With the 12 teams housed at Surrey Sports Park for the duration of the tournament, some interesting statistics emerge from the quantities of food to cater for them all.
- The number of meals prepared were 31,500.
- Over 25,000 eggs were used.
- More than 30,000 yoghurts were consumed.
- Over 10,000 mushrooms were used in the cooking.
- The players munched their way through more than 6,000 bananas.
In 2006, the Women's Rugby World Cup broke new ground with Canada becoming the first non-European nation to host the pinnacle tournament in the Women's Game, one which saw South Africa grace the stage for the first time. The first African nation to compete in the tournament, South Africa were on the end of some heavy losses, but will have learned plenty from the experience.
One thing evident was that the bar had been raised yet again from 2002, the winning margins on the whole generally smaller with sides more competitive.
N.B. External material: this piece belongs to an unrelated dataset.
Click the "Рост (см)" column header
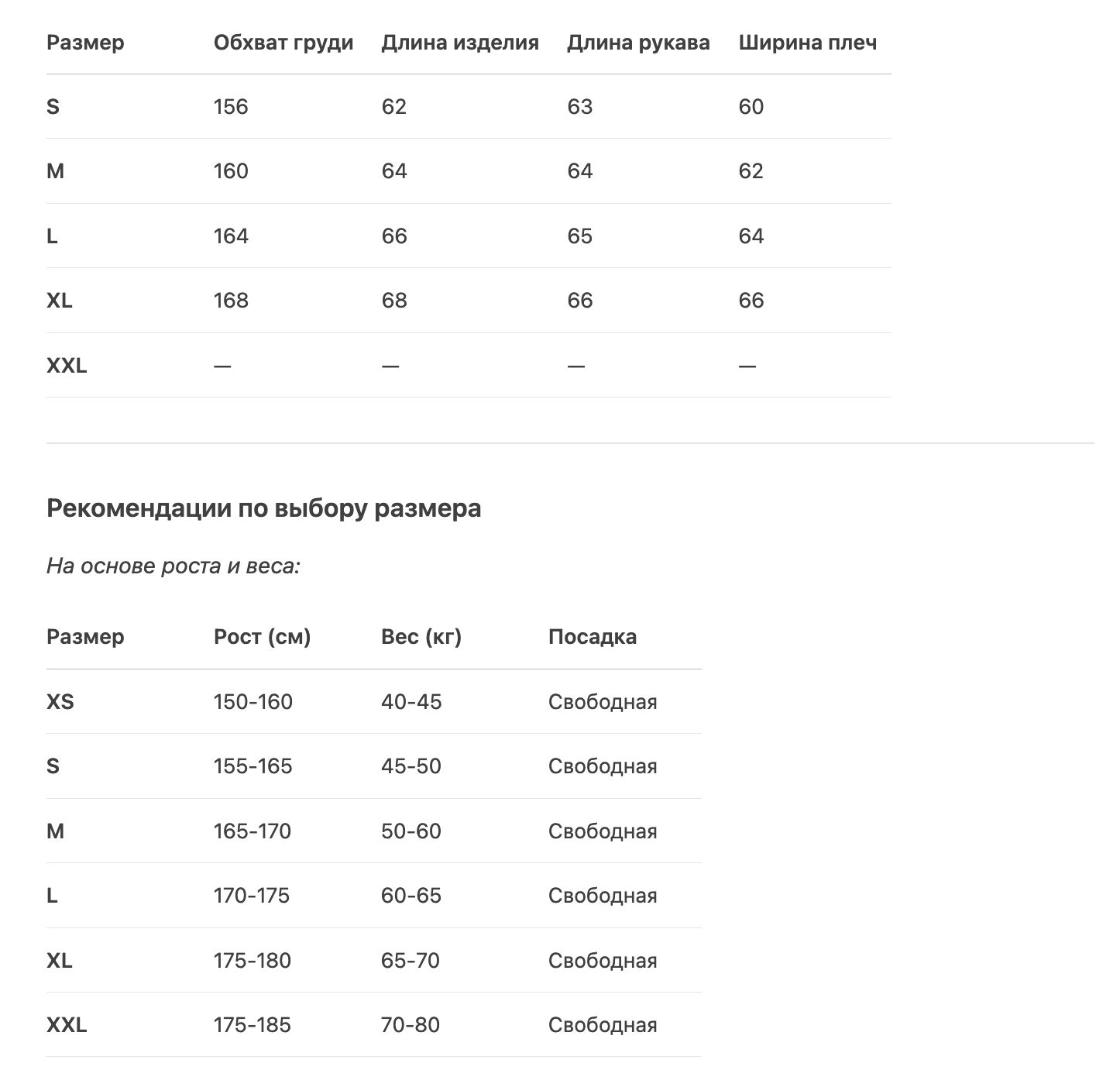Screen dimensions: 1120x1077 [262, 637]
However, it was the usual suspects who would contest the semi finals once more with New Zealand determined to retain their stranglehold on the trophy, England eager to avenge their 2002 final loss and France and Canada targeting a first ever title showdown.
A try by Amiria Marsh in the first minute was an ominous warning sign for France of the Black Ferns' intent and five tries later a 40-10 victory had been secured in Edmonton. England had a tougher task to reach a fourth final against the hosts Canada, two tries from Charlotte Barras ultimately seeing the former champions secure a tight 20-13 victory.
England immediately took the game to the defending champions, but tries from Monalisa Codling and Stephanie Mortimer edged the Black Ferns into a lead before a period of sustained pressure was rewarded with a penalty try to leave the champions with only a 15-10 advantage.
The score remained that way for a while before Victoria Heighway and Helen Clayton traded tries to cut the deficit to just three points with only as many minutes remaining. There was to be no fairytale comeback for England, Marsh easing any nerves with another try to extend the Black Ferns run to 14 victories in a row on the WRWC stage and send captain Palmer off into retirement in style.
New Zealand have been crowned Women's Rugby World Cup champions for an unprecedented third time after a hard fought but pulsating 25-17 defeat of England at Commonwealth Stadium in Edmonton, Canada.
A try by full back Amiria Marsh in the final minute eased any nerves that may have been setting in for the Black Ferns after England kept alive their hopes of snatching victory with a 77th minute try by replacement Helen Clayton.
However it was not to be their day again - just as it was not four years earlier when they lost 19-9 in the final - as the New Zealand celebrations began to mark not only three in a row, but a 14th straight Women's RWC victory that ensured captain Farah Palmer lifted the trophy again before retiring.
It was England who drew first blood in the match with a third minute penalty by fly half Karen Andrew, their reward for taking it straight to the two-time defending champions and signalling their intentions for the game.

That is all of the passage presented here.